• _Brief_:
Say how many lines in the entries below have the word "computer" in them, giving only the number.

[Stored items]
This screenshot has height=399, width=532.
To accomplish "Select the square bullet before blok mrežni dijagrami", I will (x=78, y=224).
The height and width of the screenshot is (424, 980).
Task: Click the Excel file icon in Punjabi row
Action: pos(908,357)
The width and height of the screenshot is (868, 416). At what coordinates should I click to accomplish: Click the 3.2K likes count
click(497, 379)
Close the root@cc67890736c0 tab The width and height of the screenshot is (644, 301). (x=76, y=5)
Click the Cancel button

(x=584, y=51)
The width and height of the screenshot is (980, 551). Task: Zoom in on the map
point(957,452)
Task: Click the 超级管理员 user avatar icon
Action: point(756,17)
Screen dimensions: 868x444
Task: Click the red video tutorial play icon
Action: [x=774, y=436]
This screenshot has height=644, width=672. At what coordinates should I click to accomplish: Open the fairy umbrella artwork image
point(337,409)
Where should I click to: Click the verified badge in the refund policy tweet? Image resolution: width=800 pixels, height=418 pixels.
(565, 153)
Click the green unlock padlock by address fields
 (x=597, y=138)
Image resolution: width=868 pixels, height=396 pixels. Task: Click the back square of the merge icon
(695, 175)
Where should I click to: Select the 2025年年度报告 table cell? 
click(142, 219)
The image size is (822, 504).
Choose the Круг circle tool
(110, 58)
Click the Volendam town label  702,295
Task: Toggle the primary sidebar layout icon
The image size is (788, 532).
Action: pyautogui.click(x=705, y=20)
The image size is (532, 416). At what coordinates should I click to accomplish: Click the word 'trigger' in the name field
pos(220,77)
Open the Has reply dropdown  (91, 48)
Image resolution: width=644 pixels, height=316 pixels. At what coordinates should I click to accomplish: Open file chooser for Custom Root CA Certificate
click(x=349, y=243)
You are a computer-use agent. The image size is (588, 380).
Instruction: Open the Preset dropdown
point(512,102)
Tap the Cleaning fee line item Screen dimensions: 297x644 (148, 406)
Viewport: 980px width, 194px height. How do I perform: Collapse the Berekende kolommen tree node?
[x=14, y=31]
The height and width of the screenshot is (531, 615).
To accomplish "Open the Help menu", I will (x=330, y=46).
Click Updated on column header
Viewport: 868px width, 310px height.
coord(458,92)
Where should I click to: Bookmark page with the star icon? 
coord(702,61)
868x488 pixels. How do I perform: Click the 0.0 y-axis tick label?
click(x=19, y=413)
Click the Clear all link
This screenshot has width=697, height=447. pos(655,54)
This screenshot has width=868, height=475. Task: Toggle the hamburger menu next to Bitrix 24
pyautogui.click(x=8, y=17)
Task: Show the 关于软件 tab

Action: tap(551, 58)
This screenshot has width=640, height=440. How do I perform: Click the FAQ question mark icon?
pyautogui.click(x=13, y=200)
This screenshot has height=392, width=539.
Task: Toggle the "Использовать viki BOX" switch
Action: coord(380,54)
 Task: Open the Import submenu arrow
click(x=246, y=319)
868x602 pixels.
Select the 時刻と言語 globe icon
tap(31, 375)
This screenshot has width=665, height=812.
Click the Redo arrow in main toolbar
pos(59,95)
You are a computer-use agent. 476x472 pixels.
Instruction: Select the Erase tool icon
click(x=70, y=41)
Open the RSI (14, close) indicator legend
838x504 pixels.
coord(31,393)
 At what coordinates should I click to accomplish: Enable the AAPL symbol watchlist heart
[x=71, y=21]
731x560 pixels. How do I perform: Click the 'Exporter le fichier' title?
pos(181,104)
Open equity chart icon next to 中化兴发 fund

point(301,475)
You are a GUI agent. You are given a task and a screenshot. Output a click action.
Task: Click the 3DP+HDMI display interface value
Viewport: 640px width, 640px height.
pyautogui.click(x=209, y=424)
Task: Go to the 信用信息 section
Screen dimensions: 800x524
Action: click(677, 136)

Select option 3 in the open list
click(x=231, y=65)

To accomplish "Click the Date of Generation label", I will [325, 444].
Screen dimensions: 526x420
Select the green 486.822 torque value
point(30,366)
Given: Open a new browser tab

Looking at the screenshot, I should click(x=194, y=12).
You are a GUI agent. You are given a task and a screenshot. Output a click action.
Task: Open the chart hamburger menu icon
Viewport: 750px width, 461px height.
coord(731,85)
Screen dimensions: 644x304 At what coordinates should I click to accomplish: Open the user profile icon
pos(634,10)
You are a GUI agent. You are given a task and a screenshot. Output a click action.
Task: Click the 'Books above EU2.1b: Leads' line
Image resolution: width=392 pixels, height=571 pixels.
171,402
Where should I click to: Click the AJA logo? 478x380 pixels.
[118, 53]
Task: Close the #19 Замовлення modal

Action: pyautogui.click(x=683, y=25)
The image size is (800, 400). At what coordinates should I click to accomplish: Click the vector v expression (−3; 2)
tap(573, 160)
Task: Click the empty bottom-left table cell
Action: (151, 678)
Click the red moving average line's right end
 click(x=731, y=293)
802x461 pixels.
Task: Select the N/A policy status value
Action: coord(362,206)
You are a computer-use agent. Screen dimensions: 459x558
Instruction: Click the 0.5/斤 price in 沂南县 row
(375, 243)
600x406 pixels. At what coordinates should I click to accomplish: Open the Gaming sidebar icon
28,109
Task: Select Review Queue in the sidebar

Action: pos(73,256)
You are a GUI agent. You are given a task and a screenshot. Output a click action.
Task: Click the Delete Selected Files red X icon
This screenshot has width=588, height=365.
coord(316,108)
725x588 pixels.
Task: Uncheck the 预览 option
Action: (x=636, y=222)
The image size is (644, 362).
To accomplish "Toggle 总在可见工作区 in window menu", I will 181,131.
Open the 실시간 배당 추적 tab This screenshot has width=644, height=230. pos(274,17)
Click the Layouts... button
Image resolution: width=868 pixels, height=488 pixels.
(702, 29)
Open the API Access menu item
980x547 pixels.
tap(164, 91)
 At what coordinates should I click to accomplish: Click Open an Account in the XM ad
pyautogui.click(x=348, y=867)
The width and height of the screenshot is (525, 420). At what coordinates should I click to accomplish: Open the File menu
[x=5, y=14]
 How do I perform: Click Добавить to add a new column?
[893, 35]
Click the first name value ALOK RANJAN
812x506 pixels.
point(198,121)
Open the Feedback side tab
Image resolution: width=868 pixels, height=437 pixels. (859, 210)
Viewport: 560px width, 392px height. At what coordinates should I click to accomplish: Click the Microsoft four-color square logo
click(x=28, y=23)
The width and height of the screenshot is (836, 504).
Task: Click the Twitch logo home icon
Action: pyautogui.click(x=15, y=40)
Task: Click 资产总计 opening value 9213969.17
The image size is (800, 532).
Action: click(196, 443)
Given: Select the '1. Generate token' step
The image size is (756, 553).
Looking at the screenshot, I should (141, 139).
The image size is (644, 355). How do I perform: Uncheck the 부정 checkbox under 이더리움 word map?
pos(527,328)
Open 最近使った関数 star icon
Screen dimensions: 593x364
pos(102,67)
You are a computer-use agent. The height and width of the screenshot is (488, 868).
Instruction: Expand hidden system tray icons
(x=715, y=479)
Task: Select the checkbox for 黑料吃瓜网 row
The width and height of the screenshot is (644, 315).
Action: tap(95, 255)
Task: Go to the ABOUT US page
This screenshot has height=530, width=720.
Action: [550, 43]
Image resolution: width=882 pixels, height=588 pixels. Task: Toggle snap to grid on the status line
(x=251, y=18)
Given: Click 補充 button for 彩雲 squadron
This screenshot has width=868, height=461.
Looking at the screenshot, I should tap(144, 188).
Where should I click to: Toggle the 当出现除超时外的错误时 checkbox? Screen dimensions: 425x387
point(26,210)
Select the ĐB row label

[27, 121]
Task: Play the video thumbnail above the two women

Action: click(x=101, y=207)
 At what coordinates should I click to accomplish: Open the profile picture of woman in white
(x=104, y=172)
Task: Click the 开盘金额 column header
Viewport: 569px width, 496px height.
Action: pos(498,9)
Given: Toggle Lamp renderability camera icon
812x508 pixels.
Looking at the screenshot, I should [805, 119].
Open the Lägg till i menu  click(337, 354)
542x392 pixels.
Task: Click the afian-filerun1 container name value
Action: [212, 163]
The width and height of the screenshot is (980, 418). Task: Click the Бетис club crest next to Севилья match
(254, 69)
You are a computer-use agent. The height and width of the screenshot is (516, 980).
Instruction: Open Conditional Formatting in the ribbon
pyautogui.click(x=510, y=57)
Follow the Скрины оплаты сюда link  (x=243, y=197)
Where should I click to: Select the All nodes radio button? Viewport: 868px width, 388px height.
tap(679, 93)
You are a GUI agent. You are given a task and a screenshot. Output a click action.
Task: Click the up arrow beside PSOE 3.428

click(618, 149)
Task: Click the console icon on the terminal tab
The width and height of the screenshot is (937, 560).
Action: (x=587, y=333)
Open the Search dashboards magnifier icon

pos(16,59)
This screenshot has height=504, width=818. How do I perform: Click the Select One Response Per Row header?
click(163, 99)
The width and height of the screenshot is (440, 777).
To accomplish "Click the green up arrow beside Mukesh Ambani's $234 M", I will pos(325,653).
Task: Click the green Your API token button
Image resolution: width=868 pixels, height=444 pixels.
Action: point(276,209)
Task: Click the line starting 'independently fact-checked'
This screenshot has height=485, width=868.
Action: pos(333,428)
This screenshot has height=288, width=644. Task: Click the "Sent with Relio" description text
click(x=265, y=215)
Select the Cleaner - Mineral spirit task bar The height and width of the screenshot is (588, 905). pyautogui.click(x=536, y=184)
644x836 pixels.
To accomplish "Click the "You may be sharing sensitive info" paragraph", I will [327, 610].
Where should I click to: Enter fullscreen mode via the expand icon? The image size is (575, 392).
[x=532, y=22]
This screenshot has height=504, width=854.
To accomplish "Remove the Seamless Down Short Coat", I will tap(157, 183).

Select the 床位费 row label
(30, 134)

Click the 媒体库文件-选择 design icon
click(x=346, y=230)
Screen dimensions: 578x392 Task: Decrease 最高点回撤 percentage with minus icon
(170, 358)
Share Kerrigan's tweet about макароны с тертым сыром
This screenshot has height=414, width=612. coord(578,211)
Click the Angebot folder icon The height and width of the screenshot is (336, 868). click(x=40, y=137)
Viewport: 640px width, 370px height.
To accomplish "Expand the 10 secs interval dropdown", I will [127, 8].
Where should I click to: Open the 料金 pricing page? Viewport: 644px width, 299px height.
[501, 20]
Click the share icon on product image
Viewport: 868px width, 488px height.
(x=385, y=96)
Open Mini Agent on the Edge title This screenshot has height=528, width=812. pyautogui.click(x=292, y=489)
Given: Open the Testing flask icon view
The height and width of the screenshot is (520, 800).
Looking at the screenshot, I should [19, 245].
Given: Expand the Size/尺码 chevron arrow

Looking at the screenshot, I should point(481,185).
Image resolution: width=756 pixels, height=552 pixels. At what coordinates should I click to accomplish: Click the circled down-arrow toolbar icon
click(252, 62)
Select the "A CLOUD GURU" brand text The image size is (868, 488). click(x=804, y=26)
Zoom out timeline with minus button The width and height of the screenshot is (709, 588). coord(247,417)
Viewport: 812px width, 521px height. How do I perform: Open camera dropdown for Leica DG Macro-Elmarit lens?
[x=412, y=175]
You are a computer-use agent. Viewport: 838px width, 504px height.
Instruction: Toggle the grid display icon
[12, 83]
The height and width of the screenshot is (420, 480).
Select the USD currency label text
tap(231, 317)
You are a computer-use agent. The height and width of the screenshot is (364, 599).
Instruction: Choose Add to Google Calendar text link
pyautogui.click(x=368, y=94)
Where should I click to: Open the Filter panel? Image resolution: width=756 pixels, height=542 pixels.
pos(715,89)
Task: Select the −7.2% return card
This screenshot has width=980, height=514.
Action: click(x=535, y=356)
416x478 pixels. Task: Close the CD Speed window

• _Exercise result_:
7